### Extrait du document
################

Le parti républicain s’est donc présenté comme le protecteur des démunis face aux puissants, vendant un message d’emploi, de prospérité et de réduction des coûts de la vie quotidienne en opposition à une reluctance motivée par des intérêts privés et des élites détachées des réalités populaires. Le parti démocrate y était dépeint comme servant les intérêts d’une minorité privilégiée que représenterait le mouvement écologique.

Le parti démocrate : « Les gaz de schiste ne sont pas la solution à la crise énergétique »

################

### Données fournies
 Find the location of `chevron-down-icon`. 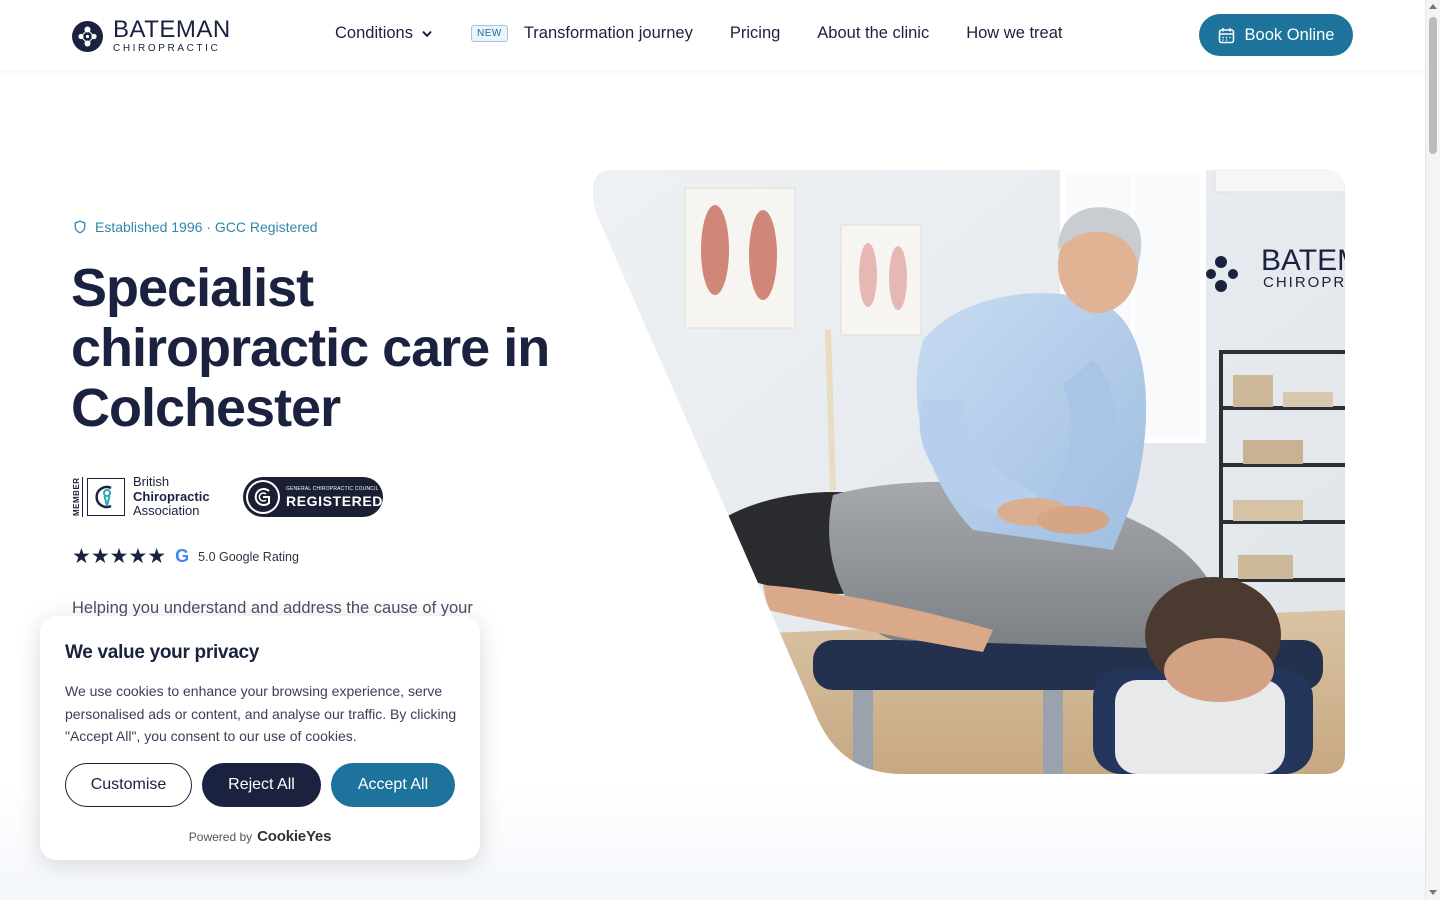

################

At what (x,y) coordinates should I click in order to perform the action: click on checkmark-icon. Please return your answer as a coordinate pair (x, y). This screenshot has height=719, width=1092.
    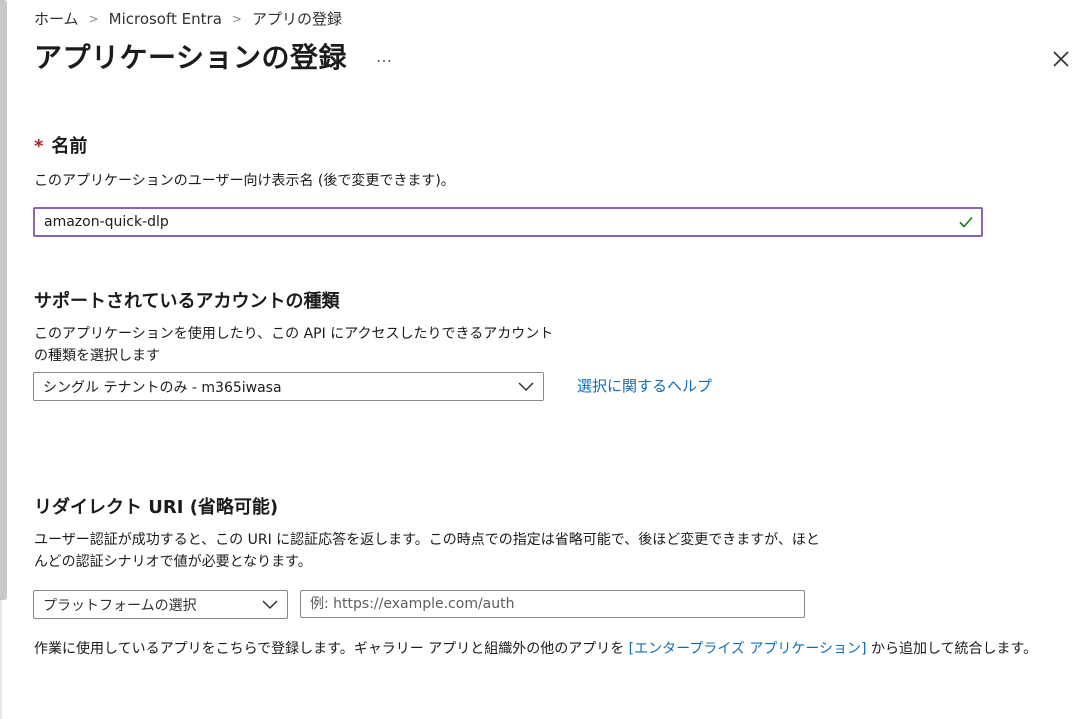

################

### Consigne à suivre
Poursuivez, s'il vous plaît, l'extrait sur les gaz de schiste à partir de l'endroit où il s'arrête. Les enregistrements constituent un ensemble à part.

### Réponse rédigée
En opposition à la politique du parti républicain, le parti démocrate a fait preuve d’une communication portée sur les inconvénients de cette source d’énergie, tant au niveau de son efficacité que de son exploitation elle-même. Il est intéressant de voir que cette communication, en particulier au Congrès, était davantage de nature réactive, visant à contrer les éléments soulevés par les groupes partisans des gaz de schistes. On retrouve ainsi comme argument fondamental un rappel que toute exploitation de ces ressources ne pourrait pas produire de pétrole avant 2017 et n’arriverait à maturité qu’en 2030, mettant en défaut la thèse d’une réduction rapide des coûts pour le consommateur. Qui plus est, cette réduction-même était mise en doute par le groupe sénatorial démocrate, qui présentait comme le responsable des coûts élevés les industries pétrolières elles-mêmes et le monde financier.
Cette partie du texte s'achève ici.